Há outro aspecto excelente em A Grande Aposta. O filme
sutilmente transforma especuladores — mais especificamente aqueles que fazem "vendas a descoberto"
(os short-sellers), apostando que os
valores financeiros das ações e dos títulos irão cair — em heróis. Já era hora.
Especuladores sempre foram demonizados como inimigos do povo. Já o filme, corretamente, mostra que especuladores são
pessoas dispostas a correr altos riscos baseando-se em uma opinião majoritariamente
contrária à opinião dominante, desta forma efetuando o valioso feito de moderar
a exuberância quando esta se torna injustificada. Sendo assim, é interessante constatar que a
esquerda, ao vibrar com o filme, está explicitamente concedendo aos
especuladores status de heróis. Que bom.
Estranhamente, o filme critica a ganância e a
riqueza de Wall Street, mas acaba celebrando um punhado de especuladores espertos
que ganharam bilhões de dólares apostando contra milhões de infelizes compradores
de imóveis. Talvez de maneira não
intencional, A Grande Aposta despreza
décadas de retórica esquerdista contra os especuladores — especialmente contra
os especuladores que fazem "vendas a descoberto", as quais derrubam os valores
dos ativos —, e os transforma em gênios quem merecem cada centavo de seus
ganhos.
Krugman pergunta se o filme mostra a história de
maneira correta, e ele próprio responde que sim, embora alerte que os elos
causais nem sempre são explicitados. Ele
está correto quanto a isso. A Grande Aposta é uma grande história
sem uma teoria coerente. Qualquer que
seja a teoria que você traga para o filme, esse será a teoria que você verá
sendo reforçada pela narrativa.
Assim como uma perspectiva keynesiana pode ser lida
no filme, uma perspectiva pró-mercado sobre como o colapso de um setor
imobiliário — que foi artificialmente inflado pelo governo e pelo Banco
Central — deixou de joelhos alguns dos mais poderosos agentes de Wall Street
também pode ser encontrada.
A
narrativa ausente
Sem uma teoria robusta, A Grande Aposta trata as atividades no mercado financeiro antes do
colapso como se fossem apenas um esquema malicioso. Os corretores imaginavam que haviam
descoberto um caminho mágico para a riqueza infinita e se tornaram
horrivelmente céticos em relação à artificialidade de tudo aquilo, empurrando
papeis sem nenhum valor para compradores que nada suspeitavam. É essa percepção que sustenta os reiterados
pedidos de processos criminais contra os presidentes dos bancos e das
corretoras.
Para um olhar mais realista, e mais humano, da
maneira como os mercados financeiros funcionam, o filme Margin Call - O Dia Antes
do Fim (N. do E.: em exibição no
Netflix) fornece uma excelente "visão dos bastidores" durante um dia
dramático em um fundo de investimentos.
Essas empresas não eram, como um todo, conduzidas
por criminosos. Ao contrário, elas
estavam simplesmente obedecendo aos sinais de mercado que chegavam até elas,
exatamente como deveriam fazer (ao menos em teoria). Elas criaram um modelo que presumia que o
comportamento passado persistiria no futuro.

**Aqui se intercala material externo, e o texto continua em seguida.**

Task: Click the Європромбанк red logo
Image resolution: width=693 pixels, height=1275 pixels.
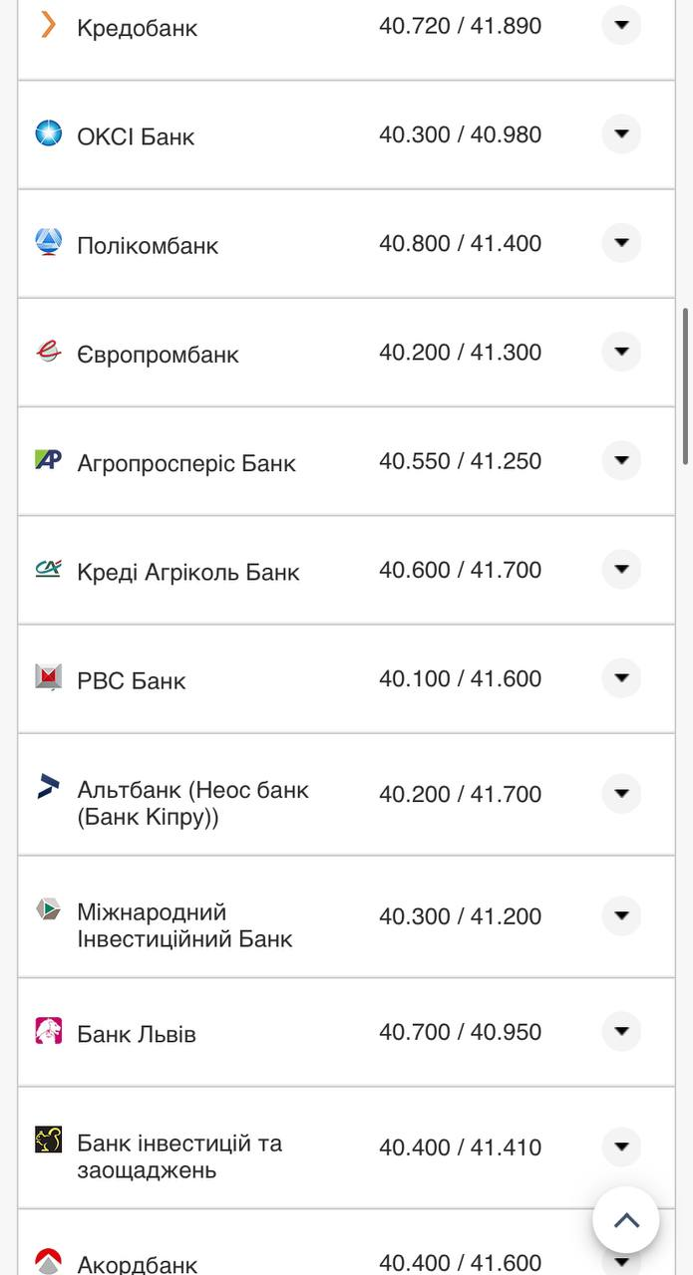Action: click(x=49, y=351)
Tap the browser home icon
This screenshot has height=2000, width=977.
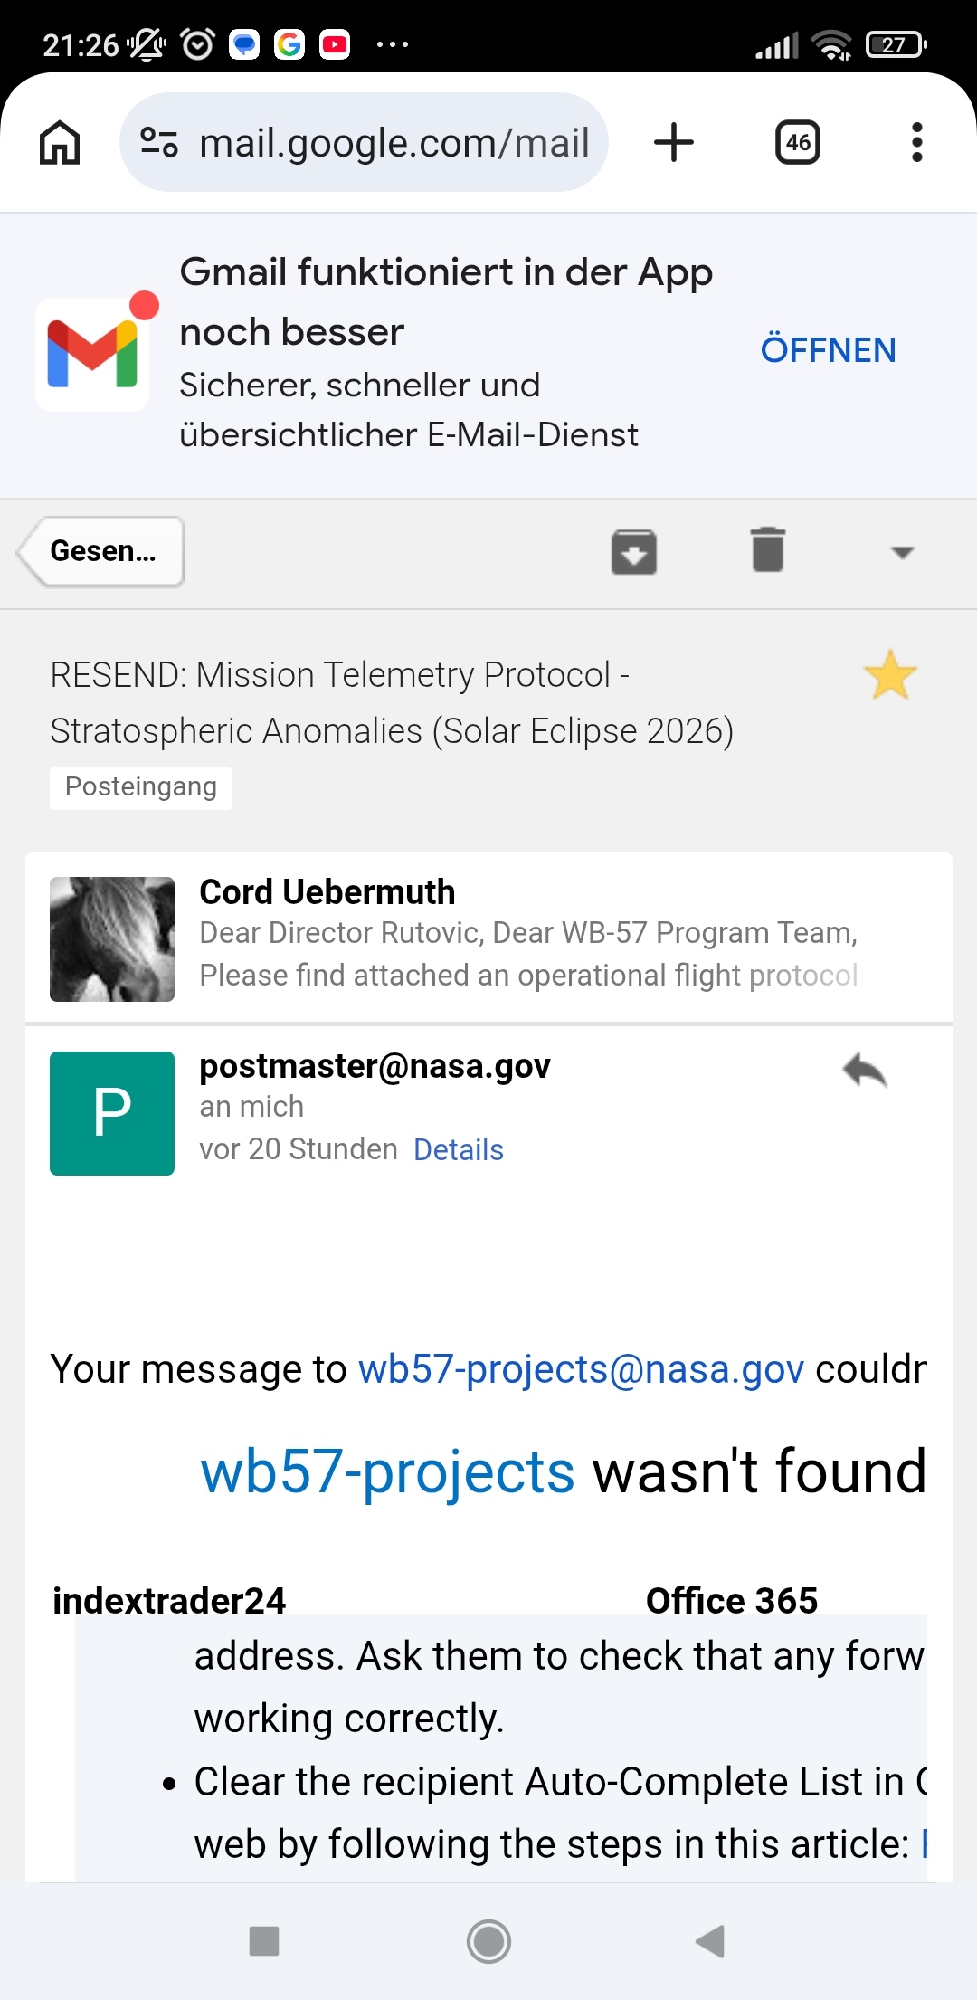[60, 142]
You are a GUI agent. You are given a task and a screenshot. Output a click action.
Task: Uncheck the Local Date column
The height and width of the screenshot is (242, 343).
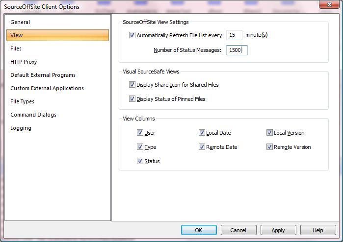coord(202,133)
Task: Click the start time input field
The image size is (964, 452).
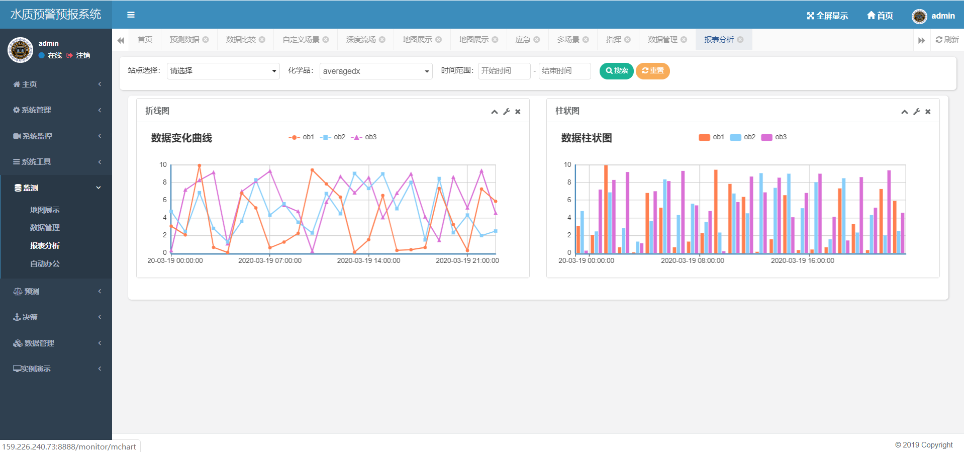Action: pos(504,71)
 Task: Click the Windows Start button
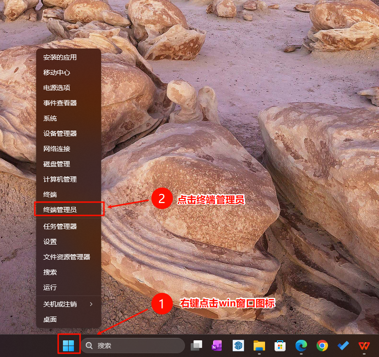[68, 346]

O modelo funcionou — até o momento em que parou de funcionar.
Quando chega este momento, tudo se torna uma questão
de vida ou morte nos negócios. A pressa
para sair do mercado antes do colapso leva a uma liquidação de títulos — que
brevemente não valerão mais nada — a preços vigentes de mercado. E quando o valor dos títulos cai a zero, as
cabeças rolam. Até aí, o mercado estava
funcionando exatamente como deveria, ou seja, corrigindo os excessos e punindo
os culpados. Mas então os mais poderosos
jogadores da indústria foram socorridos por políticos que utilizaram caminhões
de dinheiro de impostos.
O filme Margin Call - O Dia Antes do Fim
mostrou que o mercado financeiro estava funcionando como deveria, seguindo os
sinais de lucros e prejuízos que estavam sendo emitidos. Este filme é tão interessante quanto — ou
talvez ainda mais interessante que — A
Grande Aposta. O drama é intenso e o
filme é eletrizante para quem possui o mínimo interesse em mercados
financeiros.
No entanto, a pergunta que nem A Grande Aposta e nem Margin Call - O Dia Antes do Fim
abordam é exatamente aquela que todos deveriam estar fazendo: como foi que
tantas pessoas espertas erraram de maneira tão fragorosa e
simultaneamente?
É aí que temos de lidar com o delicado sistema das
taxas de juros e com a maneira como os juros foram distorcidas por meio 1) das
políticas monetárias do Fed, 2) de empréstimos subsidiados pelo governo
americano, e 3) de atitudes temerárias de corretores que sabiam que, caso algo
desse errado, seus bancos certamente seriam socorridos pelo governo, pois eram
considerados "grandes demais para quebrar".
A
máquina de criar dinheiro
Para entender o que houve, o melhor documentário disponível
é Money for
Nothing: Inside the Federal Reserve [N. do E.: e o mais completo
artigo em língua portuguesa é este]. Esse documentário entrevista pessoas do alto escalão
do Fed. Ele acompanha a carreira de Alan
Greenspan e de Ben Bernanke, e como suas visões sobre a política monetária mais
adequada foram se alterando.
Neste documentário encontramos as evidências da real
causa do problema. Após os ataques
terroristas de 11 de setembro de 2001, e em decorrência das guerras no
Afeganistão e no Iraque, o Fed embarcou em uma política monetária extremamente
expansionista. O Banco Central americano
derrubou as taxas de juros continuamente e o governo americano, se aproveitando
dos juros baixos, criou programas que subsidiavam empréstimos para a compra de imóveis,
gerando uma atmosfera de vale-tudo. Agências
para-estatais — Fannie Mae e Freddie Mac — foram estimuladas pelo governo a
financiar toda e qualquer hipoteca. A ideia
de se tornar proprietário de imóveis se tornou praticamente uma doutrina
religiosa, e todo o aparato regulatório, monetário e burocrático assumiu a função
de fazer tudo acontecer.
O resultado foi a formação de volumoso e amplo conjunto
de erros. E é exatamente isso que tem de
ser explicado. Sim, é claro que os
participantes do mercado cometem erros. Mas
como é que repentinamente todo mundo começa
a errar? Por que os erros dessas
pessoas se concentraram exclusivamente no mercado imobiliário e em nenhum outro
setor? E por que eles cometeram erros no
setor imobiliário neste período e não em períodos anteriores?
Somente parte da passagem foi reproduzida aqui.